• _DOCUMENT EXCERPT_

◇ ◇ ◇ ◇ ◇

FOOT-PRINTS OF THE CREATOR;

-- OR --

THE ASTEROLEPIS OF STROMNESS.

BY HUGH MILLER.

WITH MANY ILLUSTRATIONS.

FROM THE THIRD LONDON EDITION.--WITH A MEMOIR OF THE AUTHOR

BY LOUIS AGASSIZ.

"In its purely geological character, the 'Foot-prints' is not surpassed by any modern work of the same class. In this volume, Mr. Miller discusses the development hypothesis, or the hypothesis of natural law, as maintained by Lamarck, and by the author of the 4 Vestiges of Creation,' and has subjected it, in its geological aspect, to the most rigorous examination. He has stripped even of its semblance of truth, and restored to the Creator, as governor cf the universe, that power and those functions which he was supposed to have resigned at its birth. * * * The earth has still to surrender mighty secrets,--and great revelations are yet to issue from sepulchres of stone. It is from the vaults to which ancient life has been consigned that the history of the dawn of life is to be composed."--_North British Review._

"Scientific knowledge equally remarkable for comprehensiveness and accuracy; a style at all times singularly clear, vivid, and powerful, ranging at will, and without effort, from the most natural and graceful simplicity, through the playful, the graphic, and the vigorous, to the impressive eloquence of great thoughts greatly expressed; reasoning at once comprehensive in scope, strong in grasp, and pointedly direct in application,--these qualities combine to render the 'Foot-prints' one of the most perfect refutations of error, and defences of truth, that ever exact science has produced."--_Free Church Magazine._

Dr. Buckland, at a meeting of the British Association, said he had never been so much astonished in his life, by the powers of any man, as he had been by the geological descriptions of Mr. Miller. That wonderful man described these objects with a facility which made him ashamed of the comparative meagerness and poverty of his own descriptions in the "Bridgewater Treatise," which had cost him hours and days of labor. He would give his left hand to possess such powers of description as this man; and if it pleased Providence to spare his useful life, he, if any one, would certainly render science attractive and popular, and do equal service to theology and geology.

◇ ◇ ◇ ◇ ◇

Entries for locating words and elements:
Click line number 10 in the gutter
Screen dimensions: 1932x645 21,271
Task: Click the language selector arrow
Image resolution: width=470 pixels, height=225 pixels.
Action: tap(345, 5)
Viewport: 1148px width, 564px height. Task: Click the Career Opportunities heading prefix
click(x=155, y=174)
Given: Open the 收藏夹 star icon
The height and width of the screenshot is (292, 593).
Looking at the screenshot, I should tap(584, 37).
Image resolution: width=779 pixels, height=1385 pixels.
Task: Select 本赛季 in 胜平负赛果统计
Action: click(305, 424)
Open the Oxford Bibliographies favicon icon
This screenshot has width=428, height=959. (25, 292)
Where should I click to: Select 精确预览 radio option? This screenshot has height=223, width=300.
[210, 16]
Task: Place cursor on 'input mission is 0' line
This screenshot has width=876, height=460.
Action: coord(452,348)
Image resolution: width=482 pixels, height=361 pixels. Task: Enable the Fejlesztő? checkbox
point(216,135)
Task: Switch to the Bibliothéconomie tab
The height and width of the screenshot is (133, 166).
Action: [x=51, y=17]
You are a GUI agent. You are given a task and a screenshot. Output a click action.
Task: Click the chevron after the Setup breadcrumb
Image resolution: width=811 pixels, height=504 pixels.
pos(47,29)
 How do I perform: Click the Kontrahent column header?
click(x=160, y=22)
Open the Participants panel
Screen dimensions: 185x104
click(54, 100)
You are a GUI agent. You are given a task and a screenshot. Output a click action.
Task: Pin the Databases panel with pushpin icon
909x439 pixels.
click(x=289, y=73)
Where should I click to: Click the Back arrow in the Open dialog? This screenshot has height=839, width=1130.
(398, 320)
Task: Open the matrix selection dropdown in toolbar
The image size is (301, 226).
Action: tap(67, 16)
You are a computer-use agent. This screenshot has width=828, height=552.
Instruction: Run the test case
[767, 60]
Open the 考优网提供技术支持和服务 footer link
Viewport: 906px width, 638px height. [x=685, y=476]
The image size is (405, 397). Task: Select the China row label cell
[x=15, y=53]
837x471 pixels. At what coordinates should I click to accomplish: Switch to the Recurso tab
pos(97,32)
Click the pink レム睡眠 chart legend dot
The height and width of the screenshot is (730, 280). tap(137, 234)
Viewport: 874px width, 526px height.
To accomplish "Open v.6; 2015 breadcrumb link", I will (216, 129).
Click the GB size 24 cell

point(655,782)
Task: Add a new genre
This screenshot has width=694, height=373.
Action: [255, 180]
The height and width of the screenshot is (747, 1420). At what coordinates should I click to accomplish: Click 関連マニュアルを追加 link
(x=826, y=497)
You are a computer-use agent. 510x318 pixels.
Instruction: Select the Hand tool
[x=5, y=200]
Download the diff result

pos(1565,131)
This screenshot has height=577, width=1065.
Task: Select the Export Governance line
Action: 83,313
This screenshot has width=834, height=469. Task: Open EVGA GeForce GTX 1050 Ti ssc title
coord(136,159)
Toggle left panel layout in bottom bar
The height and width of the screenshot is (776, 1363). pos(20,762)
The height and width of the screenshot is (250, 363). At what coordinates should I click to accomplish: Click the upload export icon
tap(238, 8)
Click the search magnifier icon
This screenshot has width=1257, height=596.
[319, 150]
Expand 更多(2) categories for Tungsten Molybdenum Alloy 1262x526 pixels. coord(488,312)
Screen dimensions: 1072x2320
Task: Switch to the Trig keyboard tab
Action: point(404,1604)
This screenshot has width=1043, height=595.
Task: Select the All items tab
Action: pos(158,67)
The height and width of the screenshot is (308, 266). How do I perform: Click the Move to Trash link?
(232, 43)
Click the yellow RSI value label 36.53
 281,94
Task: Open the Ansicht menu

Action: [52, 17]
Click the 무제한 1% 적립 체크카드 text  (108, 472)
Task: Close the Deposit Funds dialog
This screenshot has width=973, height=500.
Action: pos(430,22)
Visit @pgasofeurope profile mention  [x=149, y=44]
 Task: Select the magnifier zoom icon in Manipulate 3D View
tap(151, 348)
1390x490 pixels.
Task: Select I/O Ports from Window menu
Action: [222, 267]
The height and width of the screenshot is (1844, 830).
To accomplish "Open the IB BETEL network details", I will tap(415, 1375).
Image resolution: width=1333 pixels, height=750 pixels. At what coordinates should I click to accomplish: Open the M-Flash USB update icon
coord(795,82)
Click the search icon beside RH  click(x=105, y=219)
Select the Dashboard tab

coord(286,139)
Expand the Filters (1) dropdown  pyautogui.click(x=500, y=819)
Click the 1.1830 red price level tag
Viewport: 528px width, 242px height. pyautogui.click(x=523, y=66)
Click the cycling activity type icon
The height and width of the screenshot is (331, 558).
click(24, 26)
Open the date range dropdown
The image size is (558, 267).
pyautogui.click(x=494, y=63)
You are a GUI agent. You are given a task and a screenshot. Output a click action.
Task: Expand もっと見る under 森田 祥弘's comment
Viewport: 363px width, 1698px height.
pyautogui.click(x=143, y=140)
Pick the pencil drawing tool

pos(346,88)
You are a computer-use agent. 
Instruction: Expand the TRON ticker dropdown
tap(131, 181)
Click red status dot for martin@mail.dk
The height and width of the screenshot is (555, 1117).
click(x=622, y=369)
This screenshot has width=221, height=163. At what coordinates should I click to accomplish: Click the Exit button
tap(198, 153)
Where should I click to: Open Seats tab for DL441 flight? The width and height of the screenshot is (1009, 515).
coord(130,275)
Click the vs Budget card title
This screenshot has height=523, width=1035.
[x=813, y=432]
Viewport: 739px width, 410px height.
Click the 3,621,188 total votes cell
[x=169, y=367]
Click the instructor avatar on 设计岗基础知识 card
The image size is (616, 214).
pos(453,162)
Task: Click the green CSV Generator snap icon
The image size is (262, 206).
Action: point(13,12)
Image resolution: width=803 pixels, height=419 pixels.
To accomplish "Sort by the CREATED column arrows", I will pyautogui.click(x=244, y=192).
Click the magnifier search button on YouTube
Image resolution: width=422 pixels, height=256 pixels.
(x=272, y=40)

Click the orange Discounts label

◇ ◇ ◇ ◇ ◇

• _REQUIRED WORK_
a - Transcribe the Foot-prints of the Creator excerpt, everything from "FOOT-PRINTS OF THE" down to "BY LOUIS AGASSIZ.".
b - In the records, take everything from the line containing "Task: Click the language selector arrow" down to the line containing "click(x=155, y=174)" and write only those lines out again, requests included, adding 113 to each coordinate in the answers.

• _FINAL ANSWERS_
a -
FOOT-PRINTS OF THE CREATOR;

-- OR --

THE ASTEROLEPIS OF STROMNESS.

BY HUGH MILLER.

WITH MANY ILLUSTRATIONS.

FROM THE THIRD LONDON EDITION.--WITH A MEMOIR OF THE AUTHOR

BY LOUIS AGASSIZ.

b -
Task: Click the language selector arrow
Image resolution: width=470 pixels, height=225 pixels.
Action: tap(458, 118)
Viewport: 1148px width, 564px height. Task: Click the Career Opportunities heading prefix
click(x=268, y=287)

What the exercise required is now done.